TASK DESCRIPTION - Among the entries below, tally each line containing "entry"; respond with the total only.

Stored data entries
=======

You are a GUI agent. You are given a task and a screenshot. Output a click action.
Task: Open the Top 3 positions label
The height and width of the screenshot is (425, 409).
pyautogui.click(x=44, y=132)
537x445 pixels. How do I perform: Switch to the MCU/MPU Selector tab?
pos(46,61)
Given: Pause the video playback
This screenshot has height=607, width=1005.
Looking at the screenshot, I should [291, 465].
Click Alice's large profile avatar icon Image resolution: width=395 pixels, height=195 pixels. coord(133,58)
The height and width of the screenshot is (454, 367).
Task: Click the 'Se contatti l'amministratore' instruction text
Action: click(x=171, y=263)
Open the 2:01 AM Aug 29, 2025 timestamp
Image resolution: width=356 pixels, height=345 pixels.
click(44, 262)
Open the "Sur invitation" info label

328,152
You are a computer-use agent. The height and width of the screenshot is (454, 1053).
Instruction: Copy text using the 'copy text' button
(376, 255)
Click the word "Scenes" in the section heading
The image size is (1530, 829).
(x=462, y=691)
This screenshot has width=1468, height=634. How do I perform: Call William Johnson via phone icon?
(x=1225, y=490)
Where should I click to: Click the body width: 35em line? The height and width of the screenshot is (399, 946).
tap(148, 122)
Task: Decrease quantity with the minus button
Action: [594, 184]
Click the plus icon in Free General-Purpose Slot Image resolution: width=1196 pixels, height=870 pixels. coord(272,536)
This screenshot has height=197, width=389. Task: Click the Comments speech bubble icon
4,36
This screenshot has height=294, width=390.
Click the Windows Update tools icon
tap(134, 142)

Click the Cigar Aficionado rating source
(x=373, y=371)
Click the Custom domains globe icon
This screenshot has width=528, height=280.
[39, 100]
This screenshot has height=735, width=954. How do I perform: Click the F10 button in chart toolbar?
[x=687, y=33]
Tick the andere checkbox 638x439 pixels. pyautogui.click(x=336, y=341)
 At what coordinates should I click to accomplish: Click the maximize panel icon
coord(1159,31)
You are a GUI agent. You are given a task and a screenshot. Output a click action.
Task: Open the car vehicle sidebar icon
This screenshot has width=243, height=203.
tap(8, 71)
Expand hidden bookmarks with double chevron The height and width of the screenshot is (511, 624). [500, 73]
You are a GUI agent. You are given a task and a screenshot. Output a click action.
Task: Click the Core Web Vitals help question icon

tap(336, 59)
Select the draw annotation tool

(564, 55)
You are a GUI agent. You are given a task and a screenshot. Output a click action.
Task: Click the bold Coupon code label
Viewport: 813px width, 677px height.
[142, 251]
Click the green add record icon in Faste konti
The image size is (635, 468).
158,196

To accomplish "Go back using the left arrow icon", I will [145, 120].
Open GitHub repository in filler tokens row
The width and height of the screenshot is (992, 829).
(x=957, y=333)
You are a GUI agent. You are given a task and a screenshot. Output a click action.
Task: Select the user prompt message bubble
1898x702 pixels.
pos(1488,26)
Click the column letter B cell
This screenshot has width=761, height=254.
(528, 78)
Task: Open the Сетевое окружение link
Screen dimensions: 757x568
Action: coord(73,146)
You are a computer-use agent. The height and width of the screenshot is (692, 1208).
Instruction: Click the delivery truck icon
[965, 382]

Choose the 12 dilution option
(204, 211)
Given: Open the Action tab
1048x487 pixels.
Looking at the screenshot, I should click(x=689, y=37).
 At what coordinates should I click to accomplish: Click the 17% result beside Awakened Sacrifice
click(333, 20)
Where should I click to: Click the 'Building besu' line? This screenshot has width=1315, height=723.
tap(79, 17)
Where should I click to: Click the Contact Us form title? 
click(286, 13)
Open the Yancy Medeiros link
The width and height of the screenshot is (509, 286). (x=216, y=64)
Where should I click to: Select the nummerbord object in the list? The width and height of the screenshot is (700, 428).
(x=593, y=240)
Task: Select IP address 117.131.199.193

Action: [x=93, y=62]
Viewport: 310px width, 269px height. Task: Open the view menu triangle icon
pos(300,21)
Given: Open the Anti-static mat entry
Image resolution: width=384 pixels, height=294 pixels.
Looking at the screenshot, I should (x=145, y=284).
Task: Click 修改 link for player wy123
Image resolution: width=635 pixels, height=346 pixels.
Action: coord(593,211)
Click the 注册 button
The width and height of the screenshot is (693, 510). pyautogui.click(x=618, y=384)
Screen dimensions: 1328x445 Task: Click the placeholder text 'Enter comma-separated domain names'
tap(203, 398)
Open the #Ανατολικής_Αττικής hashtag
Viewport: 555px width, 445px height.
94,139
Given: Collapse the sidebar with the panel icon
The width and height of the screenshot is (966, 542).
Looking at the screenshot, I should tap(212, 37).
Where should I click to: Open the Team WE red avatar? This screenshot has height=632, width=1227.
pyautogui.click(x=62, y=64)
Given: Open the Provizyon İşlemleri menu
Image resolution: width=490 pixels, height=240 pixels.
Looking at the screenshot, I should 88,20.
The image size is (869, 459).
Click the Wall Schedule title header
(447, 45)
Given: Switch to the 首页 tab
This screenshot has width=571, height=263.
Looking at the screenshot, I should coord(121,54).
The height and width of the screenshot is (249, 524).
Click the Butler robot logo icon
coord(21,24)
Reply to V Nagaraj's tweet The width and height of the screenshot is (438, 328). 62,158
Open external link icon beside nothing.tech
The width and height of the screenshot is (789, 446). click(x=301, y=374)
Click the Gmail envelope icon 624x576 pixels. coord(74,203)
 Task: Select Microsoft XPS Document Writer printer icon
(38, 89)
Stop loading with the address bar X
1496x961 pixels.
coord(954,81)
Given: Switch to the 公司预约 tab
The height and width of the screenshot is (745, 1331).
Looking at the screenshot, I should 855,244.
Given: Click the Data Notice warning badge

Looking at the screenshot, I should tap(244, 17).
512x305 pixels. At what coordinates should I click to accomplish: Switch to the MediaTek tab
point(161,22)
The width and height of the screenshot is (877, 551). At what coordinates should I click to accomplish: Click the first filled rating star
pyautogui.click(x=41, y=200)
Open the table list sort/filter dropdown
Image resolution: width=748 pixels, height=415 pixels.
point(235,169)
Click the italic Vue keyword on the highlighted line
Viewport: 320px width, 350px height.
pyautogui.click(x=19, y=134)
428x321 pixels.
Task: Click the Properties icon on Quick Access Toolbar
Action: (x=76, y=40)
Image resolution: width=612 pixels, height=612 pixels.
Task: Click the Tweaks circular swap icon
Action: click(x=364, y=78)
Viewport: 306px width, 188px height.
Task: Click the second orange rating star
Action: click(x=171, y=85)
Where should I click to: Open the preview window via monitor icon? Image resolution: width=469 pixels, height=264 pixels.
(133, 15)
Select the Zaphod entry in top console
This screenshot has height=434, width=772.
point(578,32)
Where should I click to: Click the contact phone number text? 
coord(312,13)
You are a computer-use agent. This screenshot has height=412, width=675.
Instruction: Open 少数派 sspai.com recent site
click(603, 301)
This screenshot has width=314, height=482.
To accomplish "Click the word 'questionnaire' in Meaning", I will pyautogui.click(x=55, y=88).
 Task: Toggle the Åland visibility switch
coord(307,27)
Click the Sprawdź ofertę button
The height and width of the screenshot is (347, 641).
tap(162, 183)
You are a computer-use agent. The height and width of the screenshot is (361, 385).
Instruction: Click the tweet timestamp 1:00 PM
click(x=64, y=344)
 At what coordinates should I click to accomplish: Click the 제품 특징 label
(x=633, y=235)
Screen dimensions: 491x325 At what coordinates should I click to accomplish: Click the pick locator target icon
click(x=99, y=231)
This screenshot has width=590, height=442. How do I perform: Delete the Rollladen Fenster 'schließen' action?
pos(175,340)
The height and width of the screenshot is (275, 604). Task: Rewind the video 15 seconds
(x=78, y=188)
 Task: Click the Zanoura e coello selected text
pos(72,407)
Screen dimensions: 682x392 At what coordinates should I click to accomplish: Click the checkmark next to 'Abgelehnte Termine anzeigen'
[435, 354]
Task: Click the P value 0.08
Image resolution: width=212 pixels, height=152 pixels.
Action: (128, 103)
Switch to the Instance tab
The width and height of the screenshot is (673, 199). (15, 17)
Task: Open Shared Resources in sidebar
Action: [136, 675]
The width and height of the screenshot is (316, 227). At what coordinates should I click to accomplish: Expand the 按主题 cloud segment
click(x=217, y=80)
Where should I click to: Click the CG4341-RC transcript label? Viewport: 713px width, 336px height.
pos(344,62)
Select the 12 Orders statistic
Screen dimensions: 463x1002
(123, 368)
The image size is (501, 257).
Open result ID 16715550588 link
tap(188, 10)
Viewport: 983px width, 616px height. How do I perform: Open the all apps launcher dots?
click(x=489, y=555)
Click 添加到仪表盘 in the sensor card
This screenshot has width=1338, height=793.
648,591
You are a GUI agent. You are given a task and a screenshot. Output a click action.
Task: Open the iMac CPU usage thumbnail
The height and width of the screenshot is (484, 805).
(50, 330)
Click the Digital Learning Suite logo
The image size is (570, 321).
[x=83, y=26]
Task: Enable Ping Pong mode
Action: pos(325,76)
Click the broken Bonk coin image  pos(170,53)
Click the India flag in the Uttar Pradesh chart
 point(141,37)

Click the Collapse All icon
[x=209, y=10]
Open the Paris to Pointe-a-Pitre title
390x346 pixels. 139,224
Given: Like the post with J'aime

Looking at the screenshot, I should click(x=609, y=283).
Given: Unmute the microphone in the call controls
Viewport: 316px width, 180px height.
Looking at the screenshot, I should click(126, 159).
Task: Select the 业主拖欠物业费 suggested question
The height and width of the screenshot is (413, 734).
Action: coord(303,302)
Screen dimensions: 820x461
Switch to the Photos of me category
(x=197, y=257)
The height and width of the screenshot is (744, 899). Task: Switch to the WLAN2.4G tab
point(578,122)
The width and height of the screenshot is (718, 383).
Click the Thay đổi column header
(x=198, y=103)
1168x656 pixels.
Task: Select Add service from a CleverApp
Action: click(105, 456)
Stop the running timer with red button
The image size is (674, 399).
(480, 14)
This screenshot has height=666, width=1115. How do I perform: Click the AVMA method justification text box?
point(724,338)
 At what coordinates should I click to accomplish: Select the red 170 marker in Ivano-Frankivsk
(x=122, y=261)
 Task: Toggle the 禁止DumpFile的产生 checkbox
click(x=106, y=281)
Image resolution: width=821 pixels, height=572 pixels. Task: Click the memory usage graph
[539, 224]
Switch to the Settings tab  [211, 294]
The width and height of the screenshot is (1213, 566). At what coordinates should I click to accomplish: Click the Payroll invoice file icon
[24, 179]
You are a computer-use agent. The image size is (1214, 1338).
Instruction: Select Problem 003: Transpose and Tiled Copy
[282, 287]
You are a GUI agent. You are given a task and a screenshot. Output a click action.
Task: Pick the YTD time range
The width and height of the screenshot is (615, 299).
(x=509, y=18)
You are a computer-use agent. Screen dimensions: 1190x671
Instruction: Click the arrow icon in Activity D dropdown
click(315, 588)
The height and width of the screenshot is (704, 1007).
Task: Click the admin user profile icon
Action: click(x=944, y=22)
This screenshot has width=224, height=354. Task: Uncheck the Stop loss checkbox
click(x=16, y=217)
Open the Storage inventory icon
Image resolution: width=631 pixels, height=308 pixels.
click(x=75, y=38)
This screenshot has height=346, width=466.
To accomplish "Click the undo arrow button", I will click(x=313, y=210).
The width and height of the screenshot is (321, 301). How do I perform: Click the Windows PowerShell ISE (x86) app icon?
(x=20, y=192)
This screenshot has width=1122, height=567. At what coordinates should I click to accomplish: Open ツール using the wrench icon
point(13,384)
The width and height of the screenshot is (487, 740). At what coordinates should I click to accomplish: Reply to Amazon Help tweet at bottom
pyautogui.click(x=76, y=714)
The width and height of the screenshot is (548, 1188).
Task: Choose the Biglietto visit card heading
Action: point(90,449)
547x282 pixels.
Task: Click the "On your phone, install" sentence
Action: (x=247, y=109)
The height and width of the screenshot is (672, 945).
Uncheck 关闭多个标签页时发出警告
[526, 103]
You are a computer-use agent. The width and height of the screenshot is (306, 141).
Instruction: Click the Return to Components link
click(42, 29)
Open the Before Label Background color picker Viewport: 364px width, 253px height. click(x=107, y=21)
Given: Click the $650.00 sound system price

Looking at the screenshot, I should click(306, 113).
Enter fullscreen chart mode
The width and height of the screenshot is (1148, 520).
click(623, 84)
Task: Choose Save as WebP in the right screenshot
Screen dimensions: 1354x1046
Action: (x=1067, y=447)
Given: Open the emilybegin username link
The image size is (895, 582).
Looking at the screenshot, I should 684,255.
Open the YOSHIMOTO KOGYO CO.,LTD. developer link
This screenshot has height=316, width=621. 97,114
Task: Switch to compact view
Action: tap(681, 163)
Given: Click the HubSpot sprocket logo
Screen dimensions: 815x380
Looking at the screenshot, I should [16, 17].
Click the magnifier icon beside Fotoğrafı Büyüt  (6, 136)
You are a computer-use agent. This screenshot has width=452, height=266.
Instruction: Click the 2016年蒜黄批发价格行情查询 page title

=======

TASK RESULT - 2